*** Input data Section Begins ***
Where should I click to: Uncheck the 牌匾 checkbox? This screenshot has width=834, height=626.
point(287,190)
*** Input data Section Ends ***
*** Input data Section Begins ***
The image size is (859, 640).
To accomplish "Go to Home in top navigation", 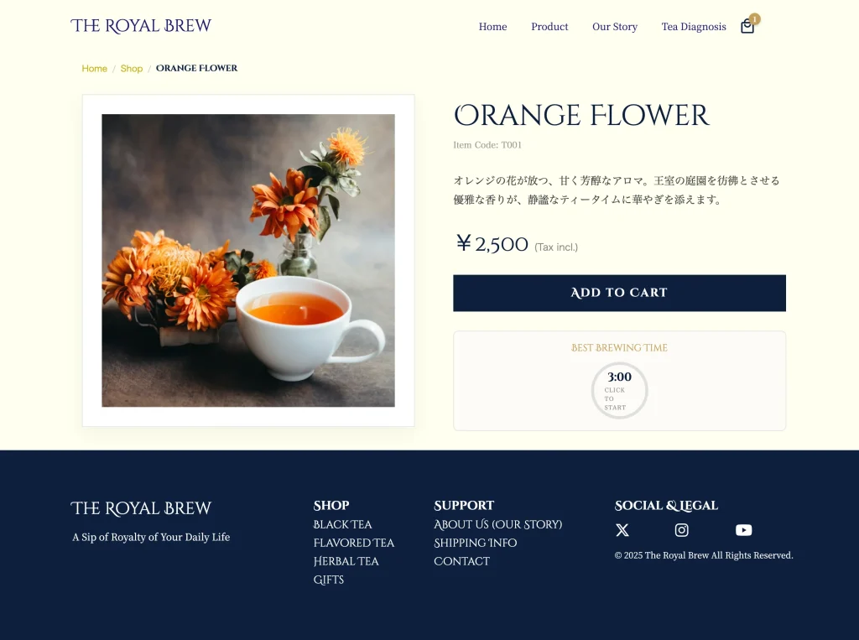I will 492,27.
*** Input data Section Ends ***
*** Input data Section Begins ***
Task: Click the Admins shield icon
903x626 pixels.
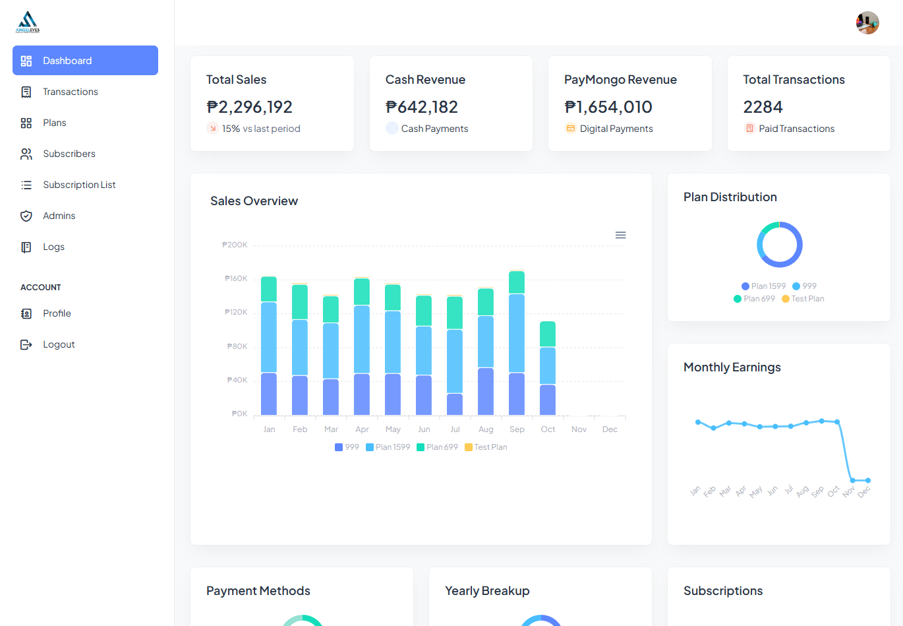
*** Input data Section Ends ***
» **Instructions for the task**
Retype exactly, and only, the lines above from the one where "Task: Click the Admins shield icon" occurs up to and including the one where "903x626 pixels." occurs.

» **Reply to the task**
Task: Click the Admins shield icon
903x626 pixels.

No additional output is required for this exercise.